Structure-Property Relationships for Alternatively Stiff and Flexible Redox-Active Core Dendrimers of the Type, [Fe4S4(S-Dend)4]2-

Abstract

The purpose of this work has been to establish structure-property relationships in novel redox-active core dendrimers. Alternatively stiff and flexible series of redox-active, iron-sulfur core dendrimers of the general structure (nBu4N)2[Fe4S4(S-Dend)4] (Dend = dendrons of generations 1 through 4) were studied. Molecular dynamics simulations were performed on dendrimer models to produce detailed pictures of three-dimensional structure. These simulations along with NMR experiments (Pulsed Field-Gradient Spin-Echo and Inversion Recovery) indicated that the flexible dendrimers are much more compact than the rigid dendrimers. In addition, the simulations indicated an offset and mobile iron-sulfur core. In contrast, the rigid dendrimers were open with a more central and relatively immobile iron-sulfur core.
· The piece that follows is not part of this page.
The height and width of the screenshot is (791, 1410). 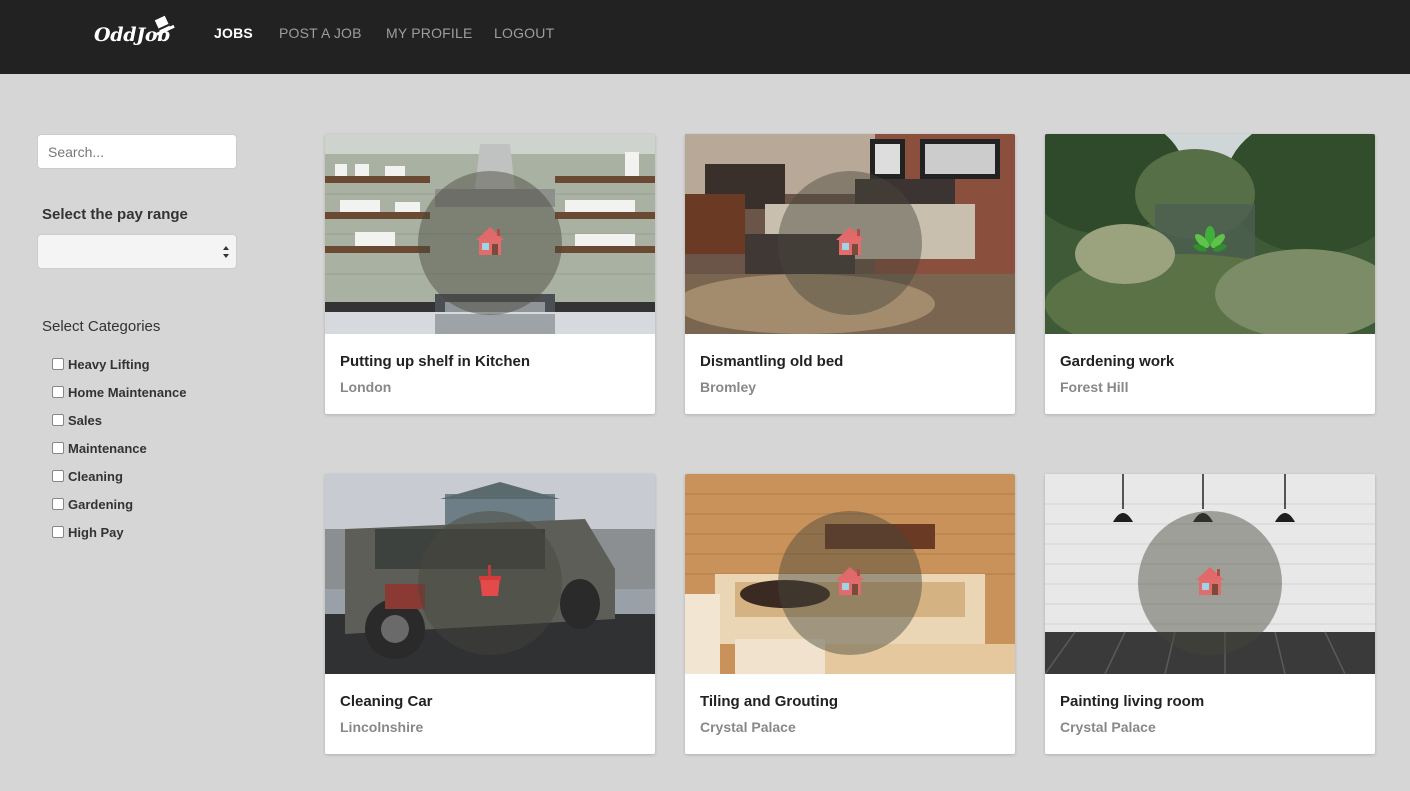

Heterogeneous electron transfer rate constants measured using cyclic voltammetry and Osteryoung square wave voltammetry, indicated that the rigid dendrimers were more effective at attenuating the rate of electron transfer than were the flexible dendrimers of comparable molecular weight. These key structural differences for alternatively stiff and flexible dendrimers turned out to play a critical role in rationalizing their electron transport properties. That is, the offset positioning of the core in the flexible dendrimers permits facile electron transfer to/from a poised platinum electrode compared to the rigid dendrimers, where the core is centrally positioned. While the dendrimers containing rigid ligands had better encapsulated redox cores for a given molecular weight, these molecules had higher electron transfer rates for a given molecular radius. Moreover, for the rigid dendrimer series, the attenuation of electron transfer was modest as the molecular size increased, indicative of a highly 'conductive' medium. This behavior was not observed in the flexible series. Here, a steeper attenuation of the electron transfer rate constant was observed as molecular size increased, indicative of a comparably more insulating electron transfer medium.